The Metropolitan Orchestra: Met Concert 2 @ The Eugene Goosens Hall

TMO Chief Conductor Sarah-Grace Williams with piano soloist Bernard Walz
TMO Chief Conductor Sarah-Grace Williams with piano soloist Bernard Walz

The Metropolitan Orchestra (TMO) continues to illustrate their versatility and industry as an orchestra. Amongst some fourteen concerts and events for 2015, TMO appeared with John Farnham and Olivia Newton John in April. They have family concerts with children’s favourites Lah-Lah and Buzz planned for late May.
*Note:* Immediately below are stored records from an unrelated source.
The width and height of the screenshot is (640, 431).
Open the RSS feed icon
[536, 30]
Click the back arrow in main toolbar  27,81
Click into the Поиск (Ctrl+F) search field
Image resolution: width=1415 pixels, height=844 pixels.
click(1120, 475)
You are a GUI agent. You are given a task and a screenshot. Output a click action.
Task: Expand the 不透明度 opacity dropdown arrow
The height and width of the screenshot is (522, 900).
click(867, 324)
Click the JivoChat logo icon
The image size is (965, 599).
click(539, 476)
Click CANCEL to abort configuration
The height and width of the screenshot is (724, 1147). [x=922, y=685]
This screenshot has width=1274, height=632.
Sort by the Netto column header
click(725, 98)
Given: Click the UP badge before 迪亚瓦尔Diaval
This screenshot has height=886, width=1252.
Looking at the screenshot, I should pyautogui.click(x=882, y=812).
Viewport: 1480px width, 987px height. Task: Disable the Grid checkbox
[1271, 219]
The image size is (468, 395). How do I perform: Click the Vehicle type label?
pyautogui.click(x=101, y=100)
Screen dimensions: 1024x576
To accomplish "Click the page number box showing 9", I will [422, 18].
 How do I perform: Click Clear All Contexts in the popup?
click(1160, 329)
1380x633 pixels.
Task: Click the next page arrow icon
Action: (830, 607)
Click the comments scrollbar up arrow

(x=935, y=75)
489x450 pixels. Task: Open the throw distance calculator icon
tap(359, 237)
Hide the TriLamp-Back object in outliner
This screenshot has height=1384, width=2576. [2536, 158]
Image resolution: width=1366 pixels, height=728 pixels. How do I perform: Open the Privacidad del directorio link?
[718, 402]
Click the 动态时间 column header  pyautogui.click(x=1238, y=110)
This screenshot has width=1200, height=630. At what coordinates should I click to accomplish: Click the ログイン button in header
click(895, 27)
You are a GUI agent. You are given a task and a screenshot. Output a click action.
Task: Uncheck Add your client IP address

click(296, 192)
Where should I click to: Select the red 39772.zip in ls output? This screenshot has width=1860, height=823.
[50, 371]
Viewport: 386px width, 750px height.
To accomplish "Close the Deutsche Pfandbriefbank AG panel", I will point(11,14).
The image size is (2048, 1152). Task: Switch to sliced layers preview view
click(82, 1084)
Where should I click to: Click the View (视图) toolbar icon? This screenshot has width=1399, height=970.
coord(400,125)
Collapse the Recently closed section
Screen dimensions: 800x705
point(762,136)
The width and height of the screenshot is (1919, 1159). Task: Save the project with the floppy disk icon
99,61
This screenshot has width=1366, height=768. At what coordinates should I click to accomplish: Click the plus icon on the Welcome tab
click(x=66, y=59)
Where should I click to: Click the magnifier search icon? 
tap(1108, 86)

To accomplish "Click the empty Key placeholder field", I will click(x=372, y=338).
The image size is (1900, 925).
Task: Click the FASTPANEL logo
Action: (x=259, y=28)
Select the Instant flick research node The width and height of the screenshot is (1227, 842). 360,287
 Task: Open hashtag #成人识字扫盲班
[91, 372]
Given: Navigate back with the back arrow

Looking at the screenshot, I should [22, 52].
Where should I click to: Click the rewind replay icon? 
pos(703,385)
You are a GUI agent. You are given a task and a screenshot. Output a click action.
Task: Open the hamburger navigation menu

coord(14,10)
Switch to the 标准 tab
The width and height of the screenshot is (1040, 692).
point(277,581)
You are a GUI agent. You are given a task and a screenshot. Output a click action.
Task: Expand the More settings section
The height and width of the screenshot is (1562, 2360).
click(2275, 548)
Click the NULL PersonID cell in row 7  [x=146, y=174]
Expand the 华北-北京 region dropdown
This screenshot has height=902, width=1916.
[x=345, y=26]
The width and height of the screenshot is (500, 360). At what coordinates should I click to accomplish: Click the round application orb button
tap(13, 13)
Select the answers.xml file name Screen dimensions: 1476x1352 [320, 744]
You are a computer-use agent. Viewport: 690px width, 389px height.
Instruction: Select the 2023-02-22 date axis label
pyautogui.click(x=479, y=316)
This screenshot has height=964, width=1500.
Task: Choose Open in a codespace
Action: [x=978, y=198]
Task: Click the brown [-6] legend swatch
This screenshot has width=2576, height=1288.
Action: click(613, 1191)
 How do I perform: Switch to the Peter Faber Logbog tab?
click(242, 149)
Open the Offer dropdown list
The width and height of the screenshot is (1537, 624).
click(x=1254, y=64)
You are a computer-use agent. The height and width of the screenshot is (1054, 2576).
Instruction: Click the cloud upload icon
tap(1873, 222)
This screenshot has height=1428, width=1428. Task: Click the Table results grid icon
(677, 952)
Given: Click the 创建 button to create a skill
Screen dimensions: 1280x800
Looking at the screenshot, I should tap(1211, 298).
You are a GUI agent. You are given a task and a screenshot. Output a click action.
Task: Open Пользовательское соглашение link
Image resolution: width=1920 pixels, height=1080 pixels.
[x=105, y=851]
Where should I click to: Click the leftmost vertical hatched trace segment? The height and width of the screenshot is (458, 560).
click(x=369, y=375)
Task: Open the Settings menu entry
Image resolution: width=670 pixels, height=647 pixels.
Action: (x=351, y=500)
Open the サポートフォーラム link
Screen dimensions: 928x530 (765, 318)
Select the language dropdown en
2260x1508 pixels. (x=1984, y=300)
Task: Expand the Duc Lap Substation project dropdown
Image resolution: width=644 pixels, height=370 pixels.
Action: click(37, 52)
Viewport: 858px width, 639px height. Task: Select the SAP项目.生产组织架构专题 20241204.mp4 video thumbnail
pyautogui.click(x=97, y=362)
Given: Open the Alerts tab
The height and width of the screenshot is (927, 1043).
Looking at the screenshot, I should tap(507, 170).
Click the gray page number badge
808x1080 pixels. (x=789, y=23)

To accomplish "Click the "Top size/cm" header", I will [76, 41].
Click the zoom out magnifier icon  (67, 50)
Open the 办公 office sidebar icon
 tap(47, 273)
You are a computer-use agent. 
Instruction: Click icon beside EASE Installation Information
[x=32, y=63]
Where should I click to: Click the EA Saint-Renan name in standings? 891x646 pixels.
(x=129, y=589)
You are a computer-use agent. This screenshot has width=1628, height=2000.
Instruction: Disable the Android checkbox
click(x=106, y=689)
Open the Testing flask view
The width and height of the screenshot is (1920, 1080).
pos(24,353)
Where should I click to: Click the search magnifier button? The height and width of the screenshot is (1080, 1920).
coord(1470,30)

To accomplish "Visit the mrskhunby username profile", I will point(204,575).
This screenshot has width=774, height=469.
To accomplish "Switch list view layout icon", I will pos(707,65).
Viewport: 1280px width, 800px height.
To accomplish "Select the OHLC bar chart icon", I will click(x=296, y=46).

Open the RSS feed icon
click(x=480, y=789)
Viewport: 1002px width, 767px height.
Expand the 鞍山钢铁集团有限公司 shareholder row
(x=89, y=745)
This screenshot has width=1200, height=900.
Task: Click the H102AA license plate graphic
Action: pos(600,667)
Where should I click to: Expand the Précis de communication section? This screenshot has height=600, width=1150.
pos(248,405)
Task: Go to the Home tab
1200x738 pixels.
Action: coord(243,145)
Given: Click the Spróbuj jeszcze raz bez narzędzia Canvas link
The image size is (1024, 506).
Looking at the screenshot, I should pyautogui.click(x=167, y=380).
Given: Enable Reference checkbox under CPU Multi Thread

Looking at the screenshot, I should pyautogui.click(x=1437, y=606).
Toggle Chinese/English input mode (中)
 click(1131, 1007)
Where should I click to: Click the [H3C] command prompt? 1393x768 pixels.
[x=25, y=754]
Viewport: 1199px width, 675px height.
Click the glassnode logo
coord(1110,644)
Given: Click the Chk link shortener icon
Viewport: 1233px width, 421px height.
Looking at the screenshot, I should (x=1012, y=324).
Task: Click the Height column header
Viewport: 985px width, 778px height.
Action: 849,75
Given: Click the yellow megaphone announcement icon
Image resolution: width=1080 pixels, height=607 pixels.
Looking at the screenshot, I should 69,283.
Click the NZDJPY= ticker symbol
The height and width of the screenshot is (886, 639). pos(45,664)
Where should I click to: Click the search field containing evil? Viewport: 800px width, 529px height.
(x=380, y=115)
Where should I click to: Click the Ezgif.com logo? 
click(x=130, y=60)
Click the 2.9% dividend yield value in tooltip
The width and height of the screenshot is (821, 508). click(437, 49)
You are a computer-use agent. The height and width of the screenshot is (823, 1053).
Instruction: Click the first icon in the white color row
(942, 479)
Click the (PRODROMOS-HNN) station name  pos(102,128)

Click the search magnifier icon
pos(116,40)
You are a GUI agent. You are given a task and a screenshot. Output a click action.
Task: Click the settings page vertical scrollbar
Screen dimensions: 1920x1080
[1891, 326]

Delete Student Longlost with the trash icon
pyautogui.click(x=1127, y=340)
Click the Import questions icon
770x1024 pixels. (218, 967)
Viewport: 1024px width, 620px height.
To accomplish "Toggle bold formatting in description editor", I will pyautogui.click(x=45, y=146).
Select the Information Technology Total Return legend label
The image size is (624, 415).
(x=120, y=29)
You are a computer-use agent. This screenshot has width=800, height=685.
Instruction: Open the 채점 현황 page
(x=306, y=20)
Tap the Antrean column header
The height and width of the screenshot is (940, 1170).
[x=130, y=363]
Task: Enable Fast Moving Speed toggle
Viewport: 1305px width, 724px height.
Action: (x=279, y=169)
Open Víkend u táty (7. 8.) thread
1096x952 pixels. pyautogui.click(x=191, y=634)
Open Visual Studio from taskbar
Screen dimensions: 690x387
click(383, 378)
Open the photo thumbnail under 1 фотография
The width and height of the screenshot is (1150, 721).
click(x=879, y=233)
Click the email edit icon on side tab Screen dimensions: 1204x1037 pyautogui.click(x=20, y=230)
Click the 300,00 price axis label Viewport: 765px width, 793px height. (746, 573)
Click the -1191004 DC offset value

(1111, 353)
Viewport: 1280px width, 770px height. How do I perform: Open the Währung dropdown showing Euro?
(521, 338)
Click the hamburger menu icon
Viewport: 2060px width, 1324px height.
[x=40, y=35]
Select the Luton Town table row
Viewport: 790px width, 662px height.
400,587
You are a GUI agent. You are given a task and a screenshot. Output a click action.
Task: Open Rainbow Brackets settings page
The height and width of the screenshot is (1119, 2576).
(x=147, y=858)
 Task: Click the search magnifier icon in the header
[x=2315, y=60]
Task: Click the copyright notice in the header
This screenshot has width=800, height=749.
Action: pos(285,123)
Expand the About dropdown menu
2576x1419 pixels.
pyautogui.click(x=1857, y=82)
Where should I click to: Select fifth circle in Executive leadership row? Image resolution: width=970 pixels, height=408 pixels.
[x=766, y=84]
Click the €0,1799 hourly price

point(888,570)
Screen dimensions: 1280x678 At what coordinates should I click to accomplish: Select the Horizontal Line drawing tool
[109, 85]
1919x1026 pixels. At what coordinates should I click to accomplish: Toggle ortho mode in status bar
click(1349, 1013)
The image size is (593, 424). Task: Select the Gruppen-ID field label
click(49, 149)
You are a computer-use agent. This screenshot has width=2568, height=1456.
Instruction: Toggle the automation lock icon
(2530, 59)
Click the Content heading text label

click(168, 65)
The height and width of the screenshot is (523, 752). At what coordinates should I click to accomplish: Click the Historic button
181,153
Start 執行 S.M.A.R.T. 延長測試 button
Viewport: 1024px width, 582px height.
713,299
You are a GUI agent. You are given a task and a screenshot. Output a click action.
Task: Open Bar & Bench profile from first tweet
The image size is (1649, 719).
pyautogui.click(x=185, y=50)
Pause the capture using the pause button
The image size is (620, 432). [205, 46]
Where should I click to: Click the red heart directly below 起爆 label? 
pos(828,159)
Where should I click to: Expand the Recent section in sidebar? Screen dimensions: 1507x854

TMO took a gamble when programming Met Concert 2 with such savage contrasts between the works. It is a gamble which more than paid off for the orchestra. The sold out house could probably have sold a decent amount of tickets for a comfortably-seated repeat concert.

The orchestra explored the musical portraiture of Englishman Edward Elgar, visited Kodály’s nationalistic response to historical Hungarian music, and collaborated with pianist Bernard Walz to revive Gershwin’s marriage of jazz elements with the traditional concerto form.

Whether the Orchestra played Hungarian folk tunes in Kodály’s ‘Dances of Galanta’ or was heard to contrast structures and timbres within Elgar’s ‘Enigma Variations’, TMO delivered the works with authenticity as well as an emotional and stylistic directness.

These performances were also unified by the musicians’ considerable ability for well-nuanced playing with a large range of subtlety. Solos from within TMO’s ranks led orchestral textures well when they appeared. There were some sections of soft and delicate playing to be envied by any orchestral group.

A definite highlight of this concert was the inclusion of Gershwin’s landmark composition for jazz piano and orchestra, ‘Rhapsody in Blue’. The revival of such a heavyweight crossover classic was more than safe in soloist Bernard Walz’ hands. Gershwin’s music, with all its boldness, lyricism and intricacies was well celebrated in this performance.

Inspiring playing was heard from Walz’ interpretation, which was given plenty of breathing space by conductor Sarah-Grace Williams. As with the other works on the programme, there was not a false note in the presentation of this characteristic and historically pivotal idiom.

Knife-edge changes in mood and swagger, so well-known by the audience, shone in Walz’s playing. This was mirrored through quality listening to the soloist by TMO members and considerable ensemble skill being displayed. Such ensemble proficiency was also witnessed in the other programmed works.

Met Concert 2 was performed for one performance only on May 2 at the Eugene Goosens  Hall. Met Concert 3 from TMO promises more beautiful keyboard playing when Simon Tedeschi performs Grieg’s ‘A minor Piano Concerto’. The orchestra will also play Dvorák’s ‘New World’ Symphony. This concert takes place on June 27.